- Task description -
Write out the listing from the line with "Where should I" to the line with "The height and", both lines included, exactly and nothing beyond. Leave pictures out.

- Data under study -
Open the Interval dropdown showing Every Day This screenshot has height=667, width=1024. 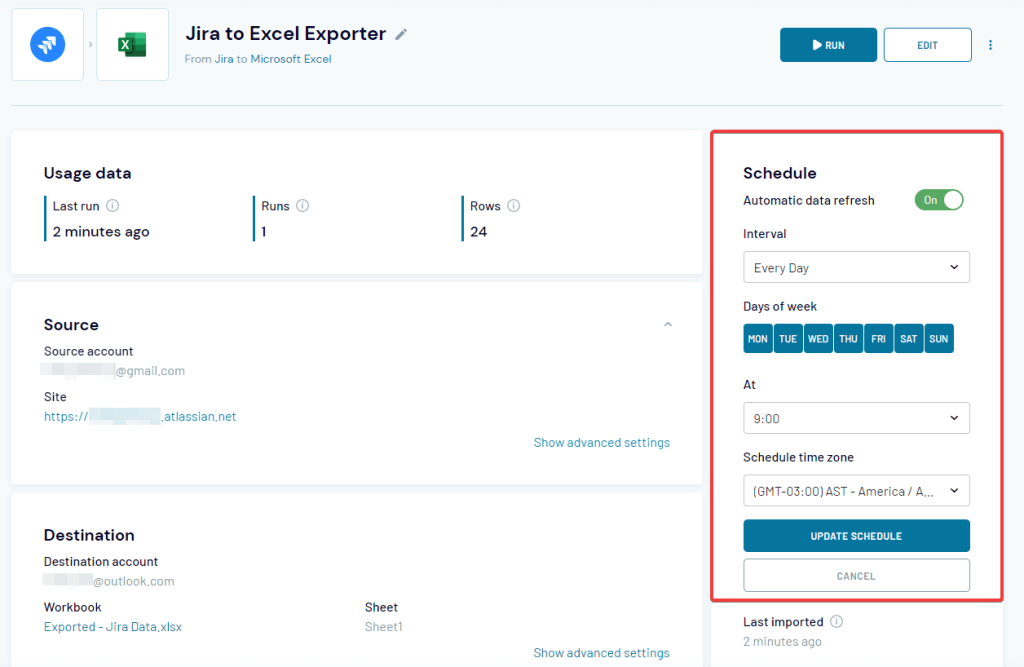tap(856, 267)
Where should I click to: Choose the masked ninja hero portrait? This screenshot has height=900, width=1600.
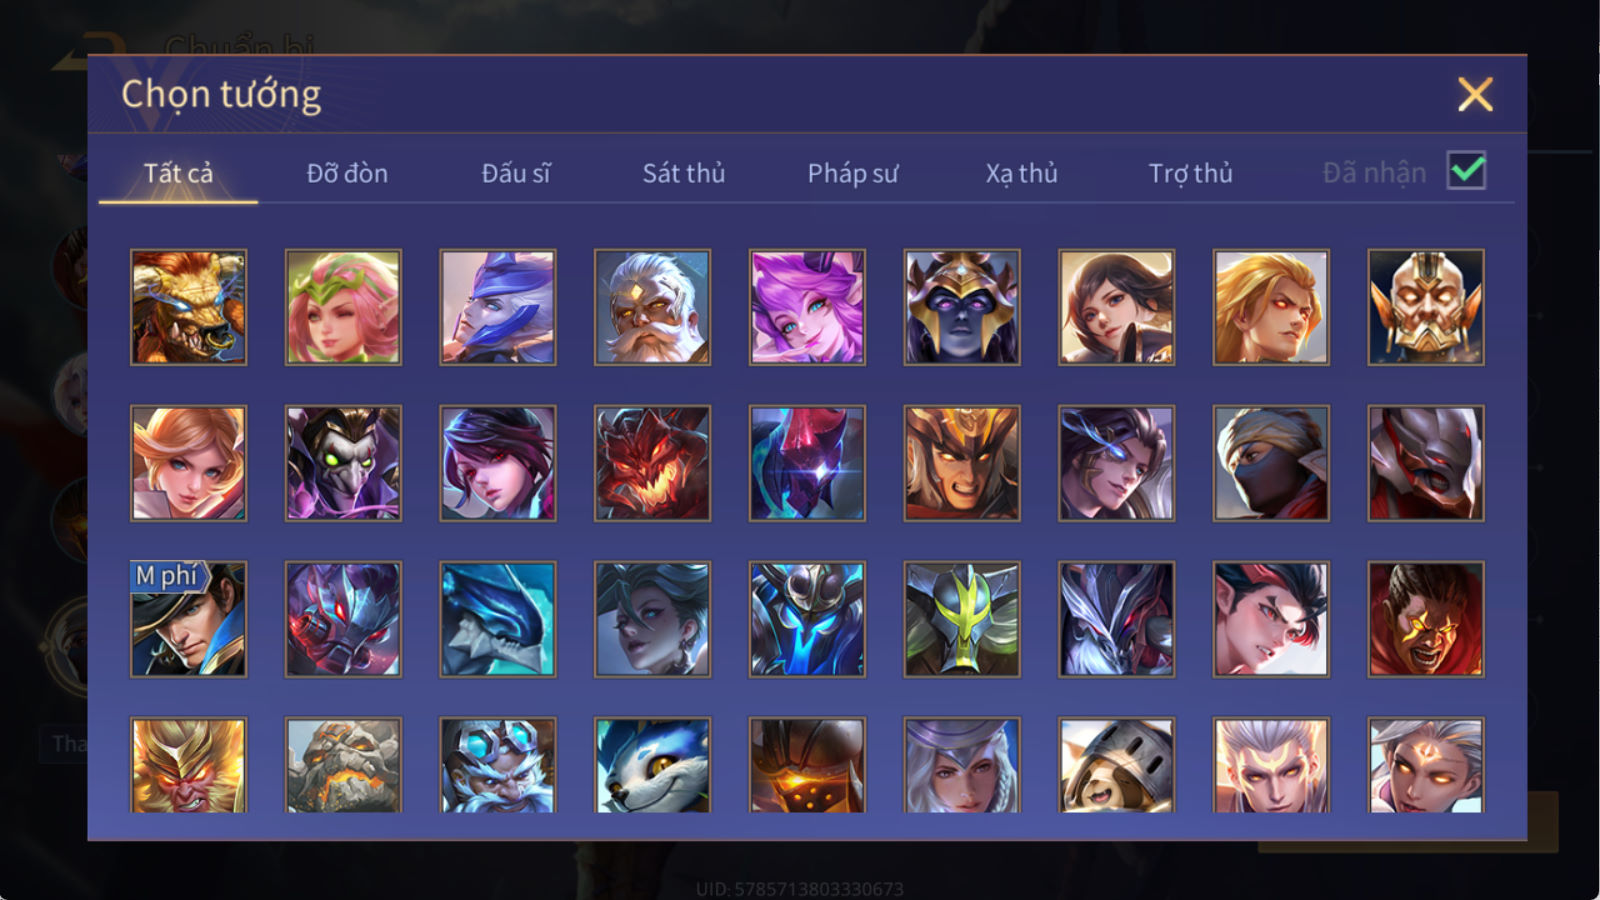click(x=1271, y=463)

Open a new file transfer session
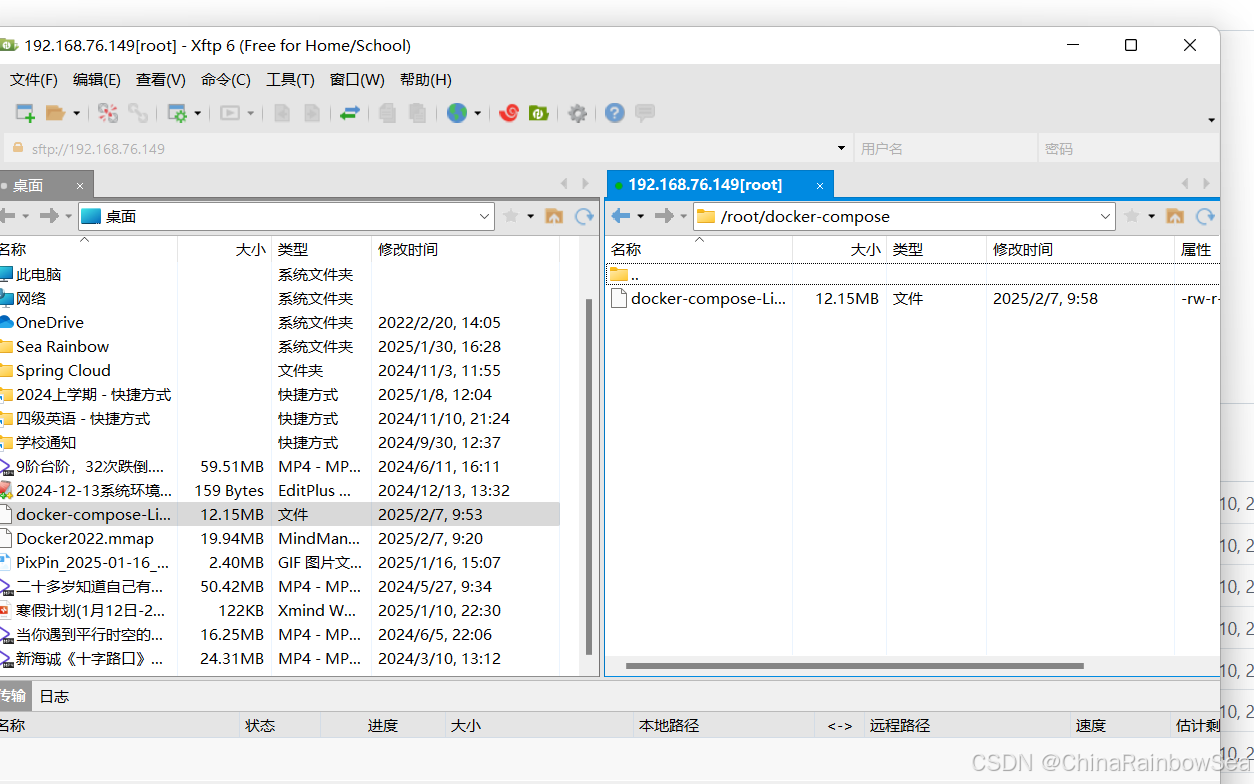24,113
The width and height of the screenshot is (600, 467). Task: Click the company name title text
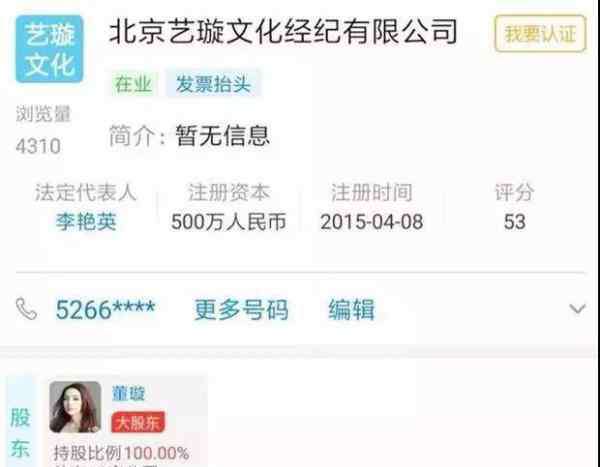(283, 31)
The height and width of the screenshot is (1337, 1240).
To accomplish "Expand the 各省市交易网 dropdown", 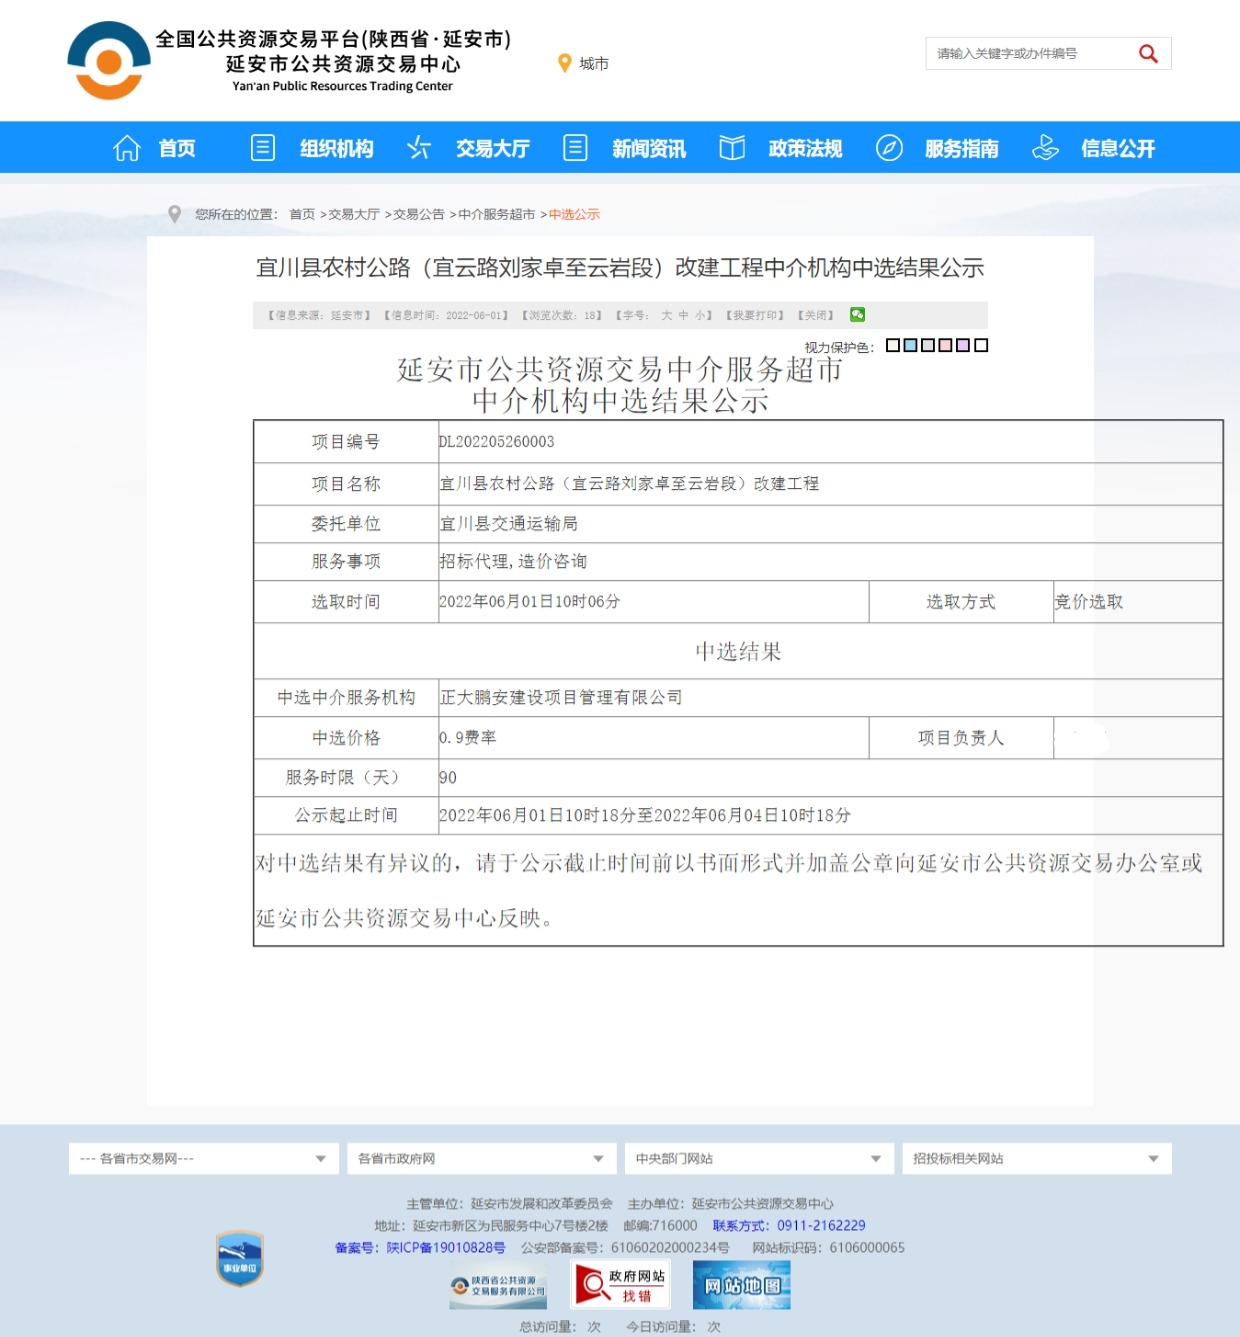I will click(x=203, y=1159).
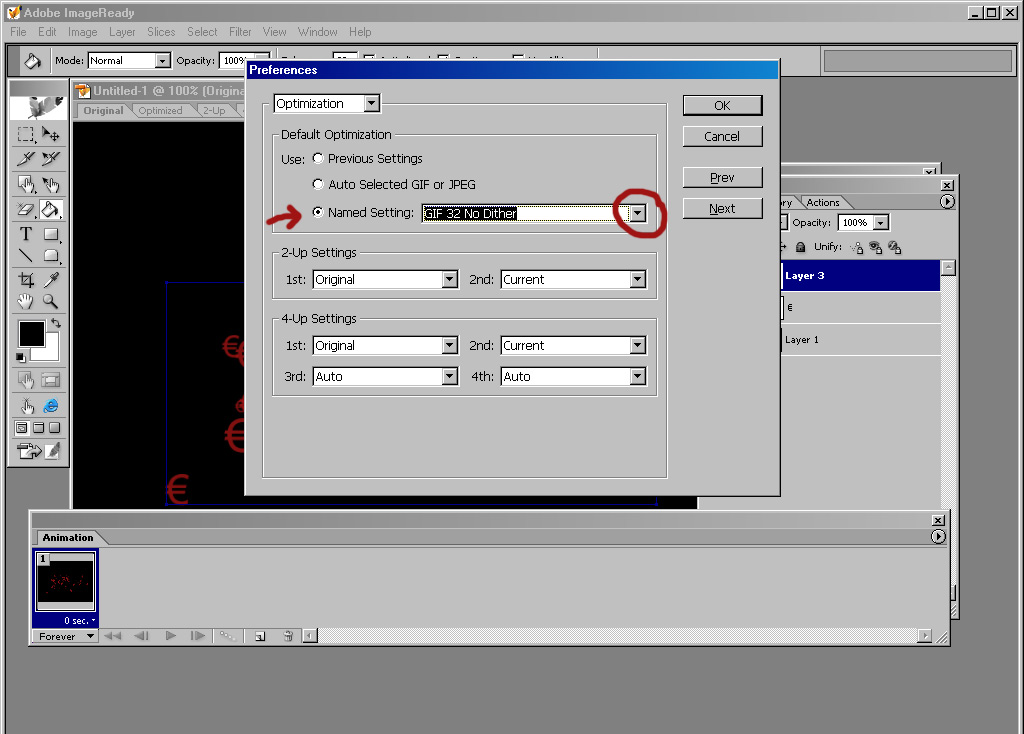Screen dimensions: 1024x734
Task: Click the black foreground color swatch
Action: 31,333
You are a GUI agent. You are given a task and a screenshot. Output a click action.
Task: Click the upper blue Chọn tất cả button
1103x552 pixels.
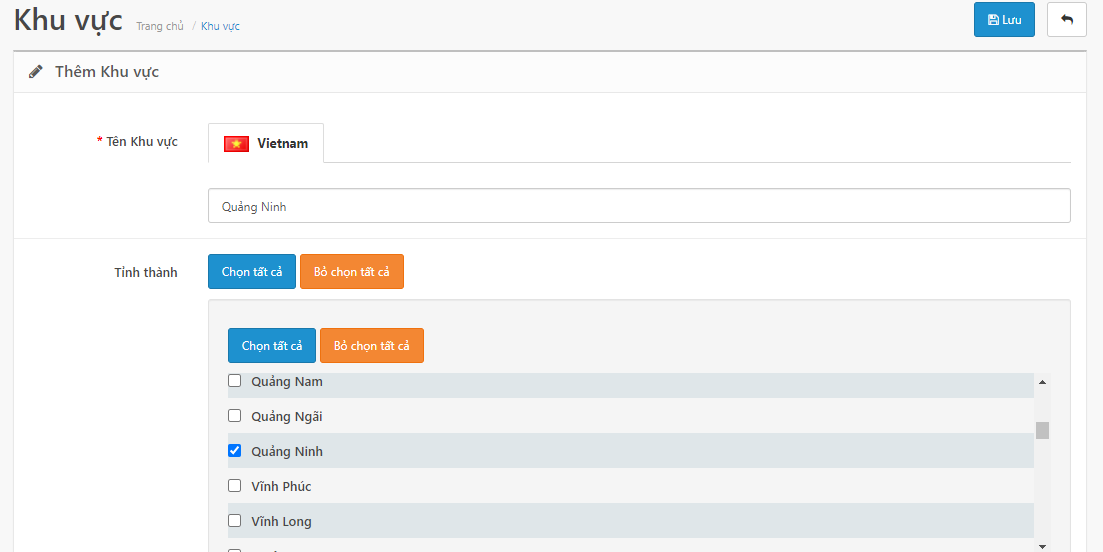pos(252,271)
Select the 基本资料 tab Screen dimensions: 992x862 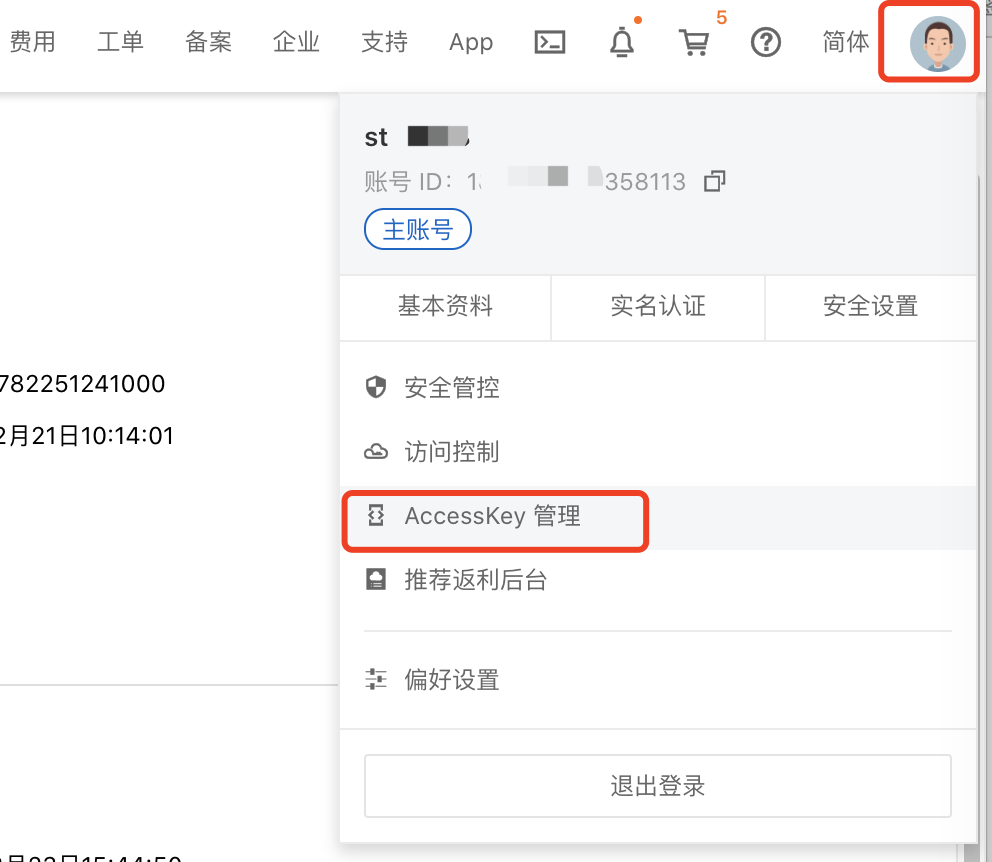coord(445,306)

- Answer space -
Where should I click to: Choose the masked ninja hero portrait? This screenshot has height=900, width=1600.
click(x=1271, y=463)

Open a new file transfer session
24,113
The width and height of the screenshot is (600, 467). Task: Click the company name title text
(283, 31)
The height and width of the screenshot is (1337, 1240).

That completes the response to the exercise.